Page and screen pointing data
— start —
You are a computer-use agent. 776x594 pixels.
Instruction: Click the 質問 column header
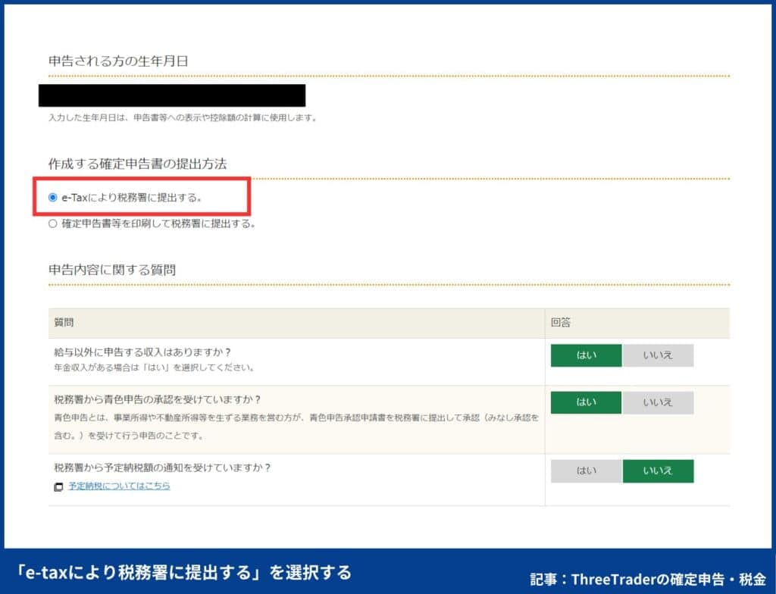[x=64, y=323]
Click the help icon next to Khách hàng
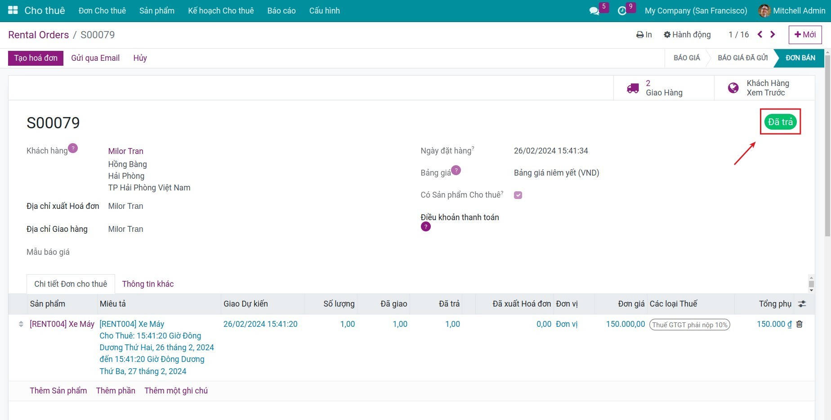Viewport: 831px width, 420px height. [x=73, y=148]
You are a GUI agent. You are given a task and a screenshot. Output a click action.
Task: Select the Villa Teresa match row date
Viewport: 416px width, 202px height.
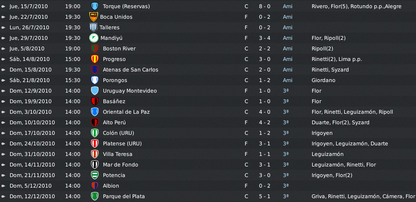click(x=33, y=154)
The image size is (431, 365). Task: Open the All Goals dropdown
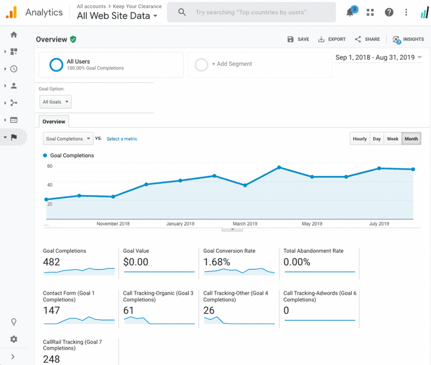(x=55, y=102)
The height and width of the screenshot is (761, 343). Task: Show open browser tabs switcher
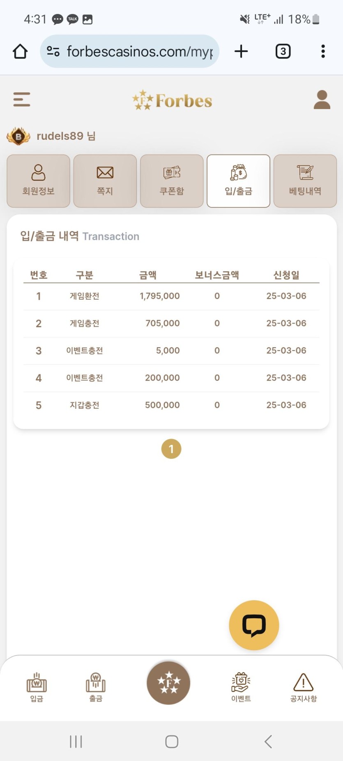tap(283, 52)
— end —
_WHAT YOU SHOULD DO_.
Reproduce every one of these items without changes, omitting the pictures from your answer.

_TASK RESPONSE_.
You are a computer-use agent. 776x594 pixels.
Instruction: Click the 質問 column header
[x=64, y=323]
Click the help icon next to Khách hàng
Viewport: 831px width, 420px height. [x=73, y=148]
You are a GUI agent. You are given a task and a screenshot. Output a click action.
Task: Select the Villa Teresa match row date
Viewport: 416px width, 202px height.
click(x=33, y=154)
The image size is (431, 365). Task: Open the All Goals dropdown
(x=55, y=102)
The height and width of the screenshot is (761, 343). Task: Show open browser tabs switcher
tap(283, 52)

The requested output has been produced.